En segundo lugar, desde un prisma pro futuro, el derecho romano es el punto de partida innegociable de toda eventual normativa europea común de derecho privado (sea esta de eficacia directa, en forma de reglamento, o indirecta, en forma de directiva). Al respecto, en el ámbito de la Unión Europea, parece que la idea (defendida por autores como Mattei, frente a las tesis “neo pandectistas” de Zimmermann) de un “Código Civil Europeo único” ha cedido ante la dispersión regulatoria en forma de normativa armonizadora (a veces infamemente traspuesta como en la Ley ómnibus en la que, junto a la energía nuclear, se trató la digitalización del notariado…).

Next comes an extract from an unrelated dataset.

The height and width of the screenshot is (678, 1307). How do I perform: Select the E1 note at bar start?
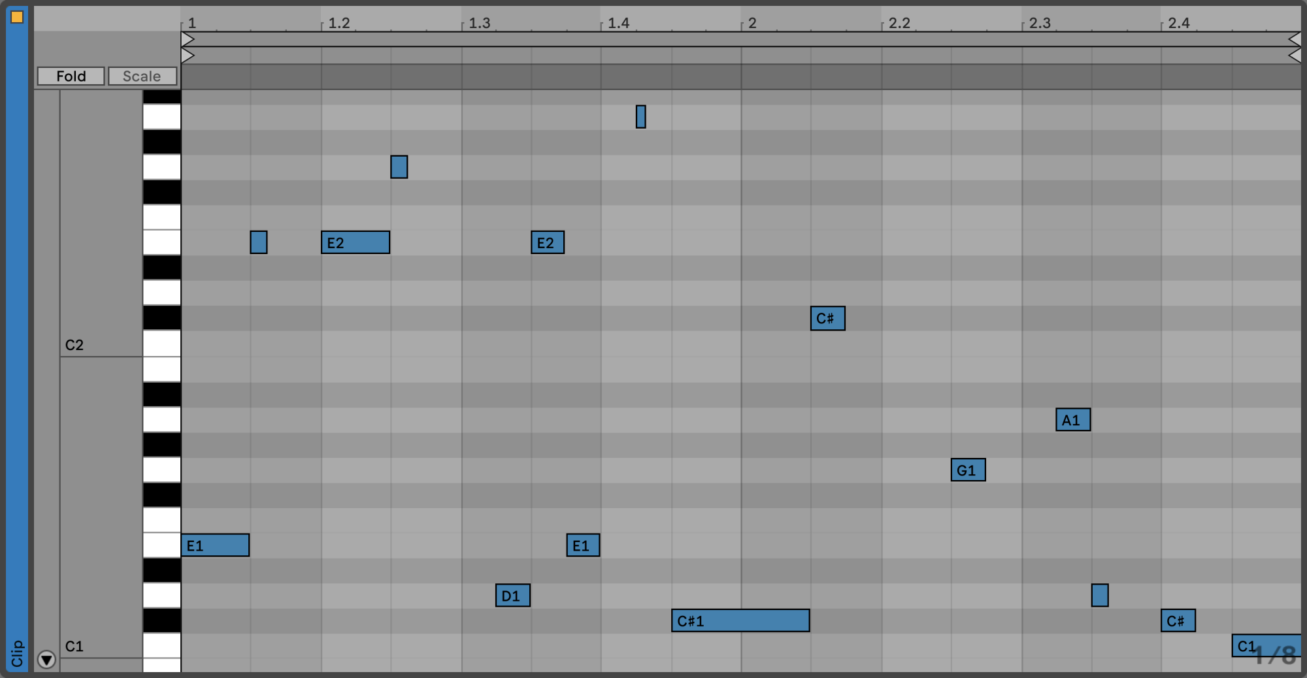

En tercer lugar, el Derecho es un lenguaje, y el derecho romano, cabe aclarar, la fuente de su terminología. No sólo ya en cuanto a aforismos y latinismos, sino en cuanto a la propia terminología esencial (en este caso, no necesariamente sólo en derecho privado).

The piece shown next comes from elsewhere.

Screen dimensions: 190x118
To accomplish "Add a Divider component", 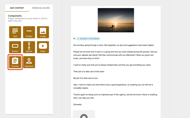I will coord(29,32).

En cuarto lugar, en los tiempos en los que los sucesivos Gobiernos usan y abusan de los decretos-leyes (saltándose, a la torera, la “extraordinaria y urgente necesidad” que prevé el artículo 86 de la Constitución Española), gestando mamotretos legislativos largos, asistemáticos, y no digamos (invocando a las golondrinas de Bécquer) sin “poética” ni esencia alguna (más que el casuismo politizado y la “corrección”), el derecho romano es un inexcusable oasis para la formación del jurista, incentivando la reflexión y el porqué de las instituciones, fomentando la comprensión lectora y la defensa a través de argumentos y reflexiones jurídicamente fundados. De hecho, según D’Ors, el derecho romano resulta el más eficaz antídoto contra el studium servile del legalismo positivista y supone una insustituible educación de sentido humanístico.

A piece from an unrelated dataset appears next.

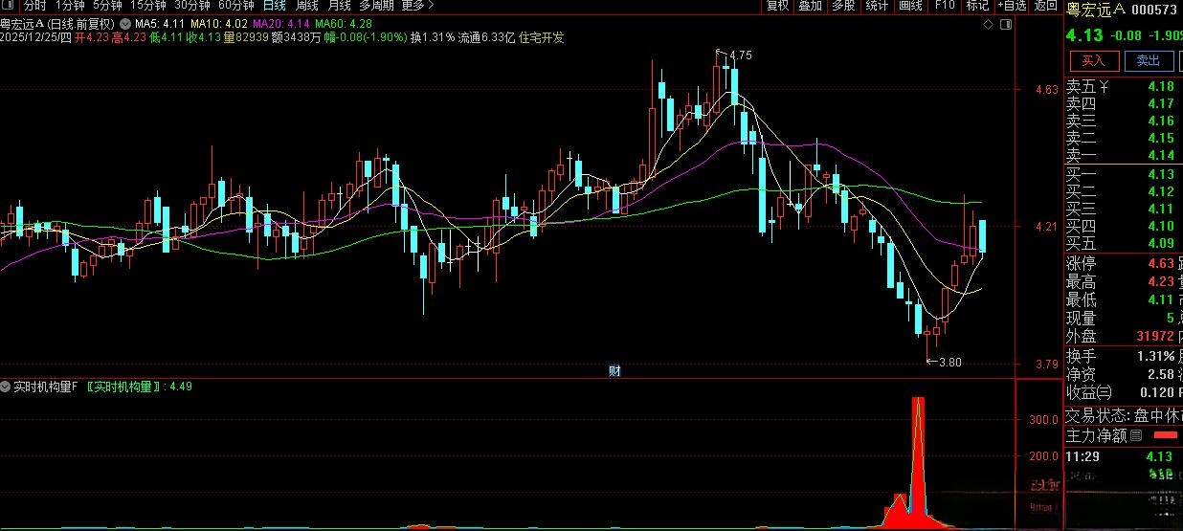The height and width of the screenshot is (531, 1183).
Task: Click the panel icon left of 分时
Action: click(11, 6)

No deja de ser paradójico que en los tiempos en que comienza a hablarse de la “transhumanización” cada vez se saque más al elemento humanista de la educación. En pro de la eficacia inmediata y el rendimiento económico se alcanzan paupérrimos índices de cultura base, hallándonos, cada vez más, ante nuevas generaciones masivamente incultas, paradójicamente, dentro de la inundación de datos disponibles. Cuando más podemos alcanzar las obras de referencia, mayores son los índices de ese ignorado concepto, que se generaliza, conocido como “analfabetismo funcional”.

Si en otros tiempos los estragos de la peste abrieron paso a los inicios de las “sucesivas oleadas renacentistas” (comenzando por la de 1300, con Dante y Petrarca), ojalá los tiempos del Covid y la crisis mundial generalizada (en forma de guerras y desgobierno) nos hagan fraguar “un nuevo renacimiento”, no sólo en el tecnológico, sino también, en el conocimiento general. Cuanto menos en lo jurídico, el recurso, una vez más, a la herencia romana no es solo un desiderátum, sino un hito por el que, necesariamente, se tendrá que volver a pasar.